I am blessed far beyond so many others.  I must remind myself this continuously.  Because if I don’t… I feel like life is unfair.  It is Christmas.  I want to give all that I can to everyone I know.  To Gabi in Uganda clothes for her girls, food, medicines, books – money for a home, an oven, electricity.  I want to give my children what they need as well as a few things they would like.  To not worry about anything.  But these times are not about surplus, but about provision of basic necessities… and learning as my grandparents learned about going without less.  It isn’t that we are extravagant but because of bankruptcy and bills and essential costs rising there is less and less.
I wonder what do the people do that have less than we do?  How do things get paid? How do you decide what to go without?

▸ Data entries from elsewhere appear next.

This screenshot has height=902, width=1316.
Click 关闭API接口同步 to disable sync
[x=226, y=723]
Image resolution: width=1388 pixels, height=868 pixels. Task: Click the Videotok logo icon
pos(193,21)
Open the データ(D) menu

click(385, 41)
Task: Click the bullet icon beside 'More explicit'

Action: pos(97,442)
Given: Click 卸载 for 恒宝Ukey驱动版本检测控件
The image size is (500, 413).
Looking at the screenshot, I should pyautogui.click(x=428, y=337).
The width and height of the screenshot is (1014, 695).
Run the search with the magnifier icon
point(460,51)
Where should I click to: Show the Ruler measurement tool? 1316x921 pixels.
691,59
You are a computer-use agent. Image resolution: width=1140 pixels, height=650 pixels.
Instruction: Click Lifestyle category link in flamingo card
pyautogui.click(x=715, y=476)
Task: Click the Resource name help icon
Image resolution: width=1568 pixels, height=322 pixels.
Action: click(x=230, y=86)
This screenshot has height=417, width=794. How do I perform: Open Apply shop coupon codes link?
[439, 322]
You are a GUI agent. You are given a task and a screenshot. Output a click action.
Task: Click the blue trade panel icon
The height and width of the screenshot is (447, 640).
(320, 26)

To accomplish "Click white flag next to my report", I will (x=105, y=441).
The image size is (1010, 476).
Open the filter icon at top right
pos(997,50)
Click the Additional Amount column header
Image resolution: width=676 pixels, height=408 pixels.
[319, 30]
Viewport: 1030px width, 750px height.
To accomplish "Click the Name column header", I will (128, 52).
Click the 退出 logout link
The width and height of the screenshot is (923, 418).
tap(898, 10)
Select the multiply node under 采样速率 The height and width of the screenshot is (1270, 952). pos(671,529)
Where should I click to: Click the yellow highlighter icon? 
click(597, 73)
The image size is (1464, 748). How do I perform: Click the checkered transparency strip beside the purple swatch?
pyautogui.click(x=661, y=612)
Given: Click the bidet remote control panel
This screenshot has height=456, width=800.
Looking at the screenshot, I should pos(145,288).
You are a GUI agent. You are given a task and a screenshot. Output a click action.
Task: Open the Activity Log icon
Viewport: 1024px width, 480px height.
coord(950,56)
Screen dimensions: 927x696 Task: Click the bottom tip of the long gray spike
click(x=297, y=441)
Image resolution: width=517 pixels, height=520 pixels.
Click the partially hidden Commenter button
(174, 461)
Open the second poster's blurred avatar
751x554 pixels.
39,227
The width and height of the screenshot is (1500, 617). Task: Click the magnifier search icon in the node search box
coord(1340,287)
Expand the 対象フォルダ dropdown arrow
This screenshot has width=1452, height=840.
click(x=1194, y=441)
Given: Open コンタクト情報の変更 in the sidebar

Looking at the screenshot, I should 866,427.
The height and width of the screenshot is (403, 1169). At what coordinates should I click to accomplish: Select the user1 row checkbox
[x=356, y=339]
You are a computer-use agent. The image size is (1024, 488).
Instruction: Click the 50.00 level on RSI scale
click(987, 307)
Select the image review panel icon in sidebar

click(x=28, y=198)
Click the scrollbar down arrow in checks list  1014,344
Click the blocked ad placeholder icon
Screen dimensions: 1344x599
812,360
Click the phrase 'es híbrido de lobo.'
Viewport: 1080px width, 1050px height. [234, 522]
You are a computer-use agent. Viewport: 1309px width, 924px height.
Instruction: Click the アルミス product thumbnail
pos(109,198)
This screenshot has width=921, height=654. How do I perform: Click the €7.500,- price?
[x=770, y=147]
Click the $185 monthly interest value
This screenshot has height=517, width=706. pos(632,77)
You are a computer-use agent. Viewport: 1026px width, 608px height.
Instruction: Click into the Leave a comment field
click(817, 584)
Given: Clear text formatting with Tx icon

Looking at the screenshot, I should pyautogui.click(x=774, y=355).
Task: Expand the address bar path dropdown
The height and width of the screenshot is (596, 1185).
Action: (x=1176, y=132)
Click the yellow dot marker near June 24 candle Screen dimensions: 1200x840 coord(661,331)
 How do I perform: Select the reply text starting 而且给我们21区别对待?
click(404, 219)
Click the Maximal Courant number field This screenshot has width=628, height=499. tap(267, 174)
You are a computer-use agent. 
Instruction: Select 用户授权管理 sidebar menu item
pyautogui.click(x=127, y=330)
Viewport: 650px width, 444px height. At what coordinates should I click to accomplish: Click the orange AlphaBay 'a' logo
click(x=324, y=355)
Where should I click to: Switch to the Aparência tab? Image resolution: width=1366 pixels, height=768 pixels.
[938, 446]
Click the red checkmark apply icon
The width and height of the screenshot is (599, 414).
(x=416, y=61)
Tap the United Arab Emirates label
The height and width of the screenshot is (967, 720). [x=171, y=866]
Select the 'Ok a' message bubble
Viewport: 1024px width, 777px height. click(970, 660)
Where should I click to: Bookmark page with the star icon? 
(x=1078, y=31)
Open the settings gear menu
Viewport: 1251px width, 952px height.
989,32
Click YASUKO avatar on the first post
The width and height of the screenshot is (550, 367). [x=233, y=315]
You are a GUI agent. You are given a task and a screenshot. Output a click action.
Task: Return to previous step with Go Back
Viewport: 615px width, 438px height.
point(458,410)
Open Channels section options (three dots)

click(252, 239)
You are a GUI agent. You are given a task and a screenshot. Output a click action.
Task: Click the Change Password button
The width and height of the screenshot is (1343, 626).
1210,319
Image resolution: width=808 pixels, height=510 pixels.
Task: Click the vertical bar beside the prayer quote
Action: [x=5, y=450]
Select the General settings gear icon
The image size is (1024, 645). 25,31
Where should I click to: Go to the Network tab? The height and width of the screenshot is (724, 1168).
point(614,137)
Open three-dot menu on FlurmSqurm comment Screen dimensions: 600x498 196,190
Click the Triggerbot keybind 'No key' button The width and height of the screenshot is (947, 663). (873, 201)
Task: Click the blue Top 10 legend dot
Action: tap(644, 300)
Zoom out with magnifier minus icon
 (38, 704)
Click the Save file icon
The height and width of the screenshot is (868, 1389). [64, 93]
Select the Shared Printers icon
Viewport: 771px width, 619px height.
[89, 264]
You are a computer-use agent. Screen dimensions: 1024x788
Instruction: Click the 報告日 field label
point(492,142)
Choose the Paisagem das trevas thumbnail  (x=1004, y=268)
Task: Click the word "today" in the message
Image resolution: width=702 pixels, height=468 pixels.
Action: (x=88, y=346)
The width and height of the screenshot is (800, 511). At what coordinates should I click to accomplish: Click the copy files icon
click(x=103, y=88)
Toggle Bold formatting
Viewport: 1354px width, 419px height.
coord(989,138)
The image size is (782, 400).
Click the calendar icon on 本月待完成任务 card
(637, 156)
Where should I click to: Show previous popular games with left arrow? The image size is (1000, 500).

Is this about the moral values of our leaders?  the bankruptcy of the government in Spirit, not economy?  and how do some people justify the excesses they need?
I wonder if I am doing the right thing with grad school?  I got a C in one of my classes and cannot get another one.  I got ‘the letter’ today that said if  I get another one I have to retake classes.  I question if I am intelligent enough or if I can handle the work load for school plus working.
I wonder.

to be satisfied

oh this life.  it drags, it whines.
i cannot control anything in it and i am angry. and sad. and tired.
i want to run away.  i want a divorce.  i want to be alone. i want to be selfish.
i want to crawl under the sheets and never come out. screw the toilet. screw food.
i read other blogs and the women are perfect – they do it all, don’t complain, don’t screw up.
i spent a whole day this week saying in my mind ‘Thank you Lord’, no matter what happened.
it didn’t work.  i know… i know in my heart and in my mind.  BUT the pressure is incredible.
the bills, the grad school papers, the hours at work, the laundry, the bills, the lack of time to read Scripture, the hours and hours and hours of  doing.
i want to be out of here.  off the planet. and no more stress.  no more pressure. no more of people. people are the most frustrating of all.
and i am the worst of them.

absolutely perfect fall day

it is here… today … in little ohio…. the sun is gloriously shining, the temperature is perfect, and the leaves are orange/red/yellow/gold and falling lightly.
my stove is on the self clean mode, the dishwasher is running, my youngest is still sleeping because of a busy stressful week, i got a date last night with my Sam up in Peninsula Ohio, and my other two children seem to be calm and doing okay.  I have a home, food, love, life, health, the Lord, and i am blessed.
there is work to do for my students, work for grad school, laundry, bills, cleaning, but right now ~ at this moment ~ the view from my kitchen table out to my garden is amazing and i am so very grateful for the love of my Lord.
i am praying your day is a reminder to you of what the Lord has done.  may you be blessed by your view.